Texte extrait:
+--

À Madame Victor Hugo.

19 mars. Bruxelles.

Je t’ai écrit avant-hier, mais je ne veux pas qu’un paquet parte sans un mot de moi pour toi. Chère amie, nos lettres se sont croisées. J’ai reçu la tienne au moment même où tu devais avoir la mienne. Je vais aller tout de suite chez M. Coppens. Dis à sa femme que je l’ai déjà vu plusieurs fois ici ; il ne me paraissait pas si accablé. Je tâcherai de le faire            habituellement avec nous. Tu as dû recevoir par Mme Noël Parfait une lettre à l’adresse de M. Duboy, avocat à la Cour de cassation. Il serait très important d’avoir le plus tôt possible la réponse à cette lettre. Tu vas le comprendre.

J’ai besoin, pour mon livre, de détails sur ce qui s’est passé le Deux Décembre à la Haute-Cour. Marc Dufraisse a écrit à M. Duboy, qu’il connaît, pour lui demander ces détails. Tâche d’avoir la réponse de M. Duboy. Envoie chez lui. Peut-être ne faudrait-il pas lui dire que ces détails me sont destinés. Il n’aurait qu’à avoir peur !

Depuis que je t’ai écrit, Charles s’est un peu remis au travail. Presse-le dans le même sens que moi : un livre solide et sérieux qui sente son proscrit et qui ne laisse à personne le droit de dire qu’il n’a rien tiré de sa prison.

Son volume de vers publié à présent serait une très grosse faute. On le démonétiserait tout de suite avec cela, bêtement, mais sûrement.

Voici une nouvelle d’ici. Qu’y a-t-il de vrai ?

Charles est ici très recherché. Il est charmant, et c’est tout simple. Je lui conseille la dignité, la tenue, même avec les femmes. Pas de légèretés, pas de dettes, et le plaisir après le travail. Il consent à tout, et je tâcherai qu’il pratique, mais j’aurais bien besoin de toi pour m’aider. Écris-lui toujours à ce point de vue, sans le gronder jamais.

+--

Exercices à réaliser:
• 1. Relevez toutes les personnes que la lettre de Bruxelles désigne par un nom propre, sous la forme où elles y apparaissent.
• 2. Prolongez la lettre de Bruxelles à Madame Victor Hugo à partir de sa dernière phrase.
Le matériel fourni n'intervient en rien dans ce travail.

Extrait de données:
+--

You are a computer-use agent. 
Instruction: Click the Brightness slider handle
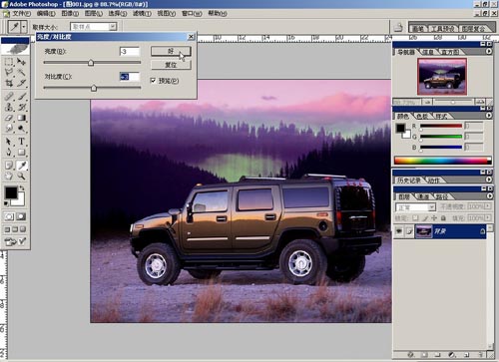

+--

Réponses par exercice:
• 1.
- Madame Victor Hugo
- M. Coppens
- Mme Noël Parfait
- M. Duboy
- Marc Dufraisse
- Charles

• 2.
J’ai vu hier Girardin, et nous avons causé beaucoup et longtemps. Il publie demain ici un livre socialiste, et part le même jour pour Paris. Je ne crois pas que ce qu’on t’a dit de lui soit exact, je l’ai trouvé hier très bien ; je lui ai dit : Allez à Paris le moins possible, restez-y le moins possible, soyez proscrit le plus possible. Vous êtes de ces hommes dont l’avenir a besoin. La quantité de pouvoir se mesurera à la quantité de proscription. Il m’a remercié et m’a dit une assez belle parole. Il m’a dit : il n’y a que vous qui ne bronchiez pas. Tous ont défailli, Cavaignac, Lamartine, Jules Favre, Michel de Bourges, Mathieu de la Drôme. Vous êtes l’homme fort. Vous avez été le javelot. Vous avez parcouru en un clin d’œil une distance immense, et vous vous êtes enfoncé si profondément dans la démocratie que rien ni personne ne pourra vous en arracher. — N’est-ce pas que c’est assez beau ?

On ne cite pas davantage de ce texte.